Piłkarze Concordii Knurów od dawna nie mieli powodów do radości. Dziesięć kolejnych spotkań bez zwycięstwa sprawiło, że drużyna spadła na dno tabeli i stała się czerwoną latarnią ligi. Ostatni raz knurowianie cieszyli się z kompletu punktów na początku sierpnia – podczas inauguracji sezonu. Od tego momentu wszystko się posypało. Podopieczni trenera Jarosława Kupisa wiedzą jednak, że jeszcze nie wszystko stracone. Do końca rundy jesiennej pozostały cztery mecze, które mogą odmienić obraz sytuacji. Jeśli Concordia chce przezimować z nadzieją na utrzymanie, musi zacząć punktować – i to już w najbliższą sobotę.
To właśnie tego dnia, o godzinie 14:00 knurowska Concordia podejmie na własnym stadionie Śląsk Świętochłowice – rywala, który wydaje się być w zasięgu. Choć Śląsk to klub z ponad stuletnią historią i chlubną przeszłością (m.in. piąte miejsce w Ekstraklasie w 1935 roku oraz czterokrotne mistrzostwo polskiej części Górnego Śląska), obecnie również boryka się z problemami.
W trwającym sezonie zespół ze Świętochłowic zdobył zaledwie dziesięć punktów – na co złożyły się trzy zwycięstwa, jeden remis i aż siedem porażek. Co istotne, Śląsk przegrał wszystkie mecze wyjazdowe, co daje knurowianom realną nadzieję na przełamanie fatalnej serii. W Świętochłowicach niedawno doszło też do zmiany na ławce trenerskiej. Nowym szkoleniowcem został Maciej Szmatiuk, który zastąpił Arkadiusza Spiolka. Ten ostatni, choć zrezygnował z funkcji pierwszego trenera, pozostał w sztabie zespołu.
W Concordii nikt nie wpada w panikę. Klub zachowuje chłodną głowę, zdając sobie sprawę z ograniczeń kadrowych i z tego, że zespół wpadł w dołek formy, a nie zapomniał, jak się gra w piłkę – „Trzeba zachować spokój i konsekwentnie pracować. W piłce wszystko może się odmienić w jednej chwili” – słyszymy w klubowych kuluarach.

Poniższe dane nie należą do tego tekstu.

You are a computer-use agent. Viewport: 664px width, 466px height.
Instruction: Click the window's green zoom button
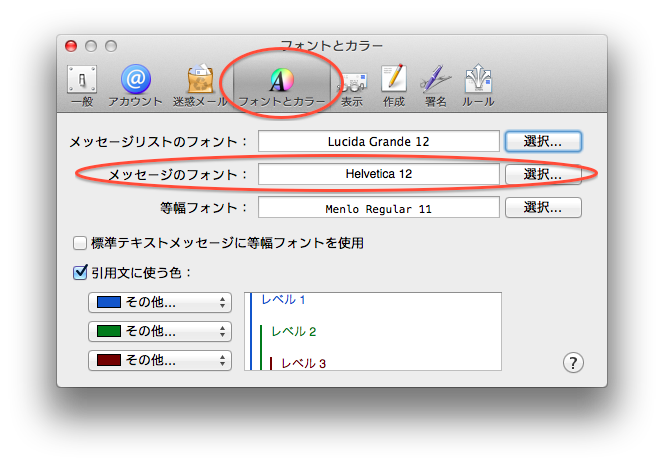(111, 46)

Kibice również nie tracą wiary, choć rozczarowanie wynikami jest widoczne. Wszyscy liczą, że końcówka rundy jesiennej przyniesie długo wyczekiwane zwycięstwa i pozwoli z optymizmem patrzeć w przyszłość. W sobotę na stadionie przy ulicy Dworcowej knurowianie zagrają nie tylko o punkty, ale też o odbudowanie pewności siebie i przywrócenie wiary w sukces. Bo jeśli teraz nie nastąpi przełamanie – zima w klubie może być wyjątkowo trudna.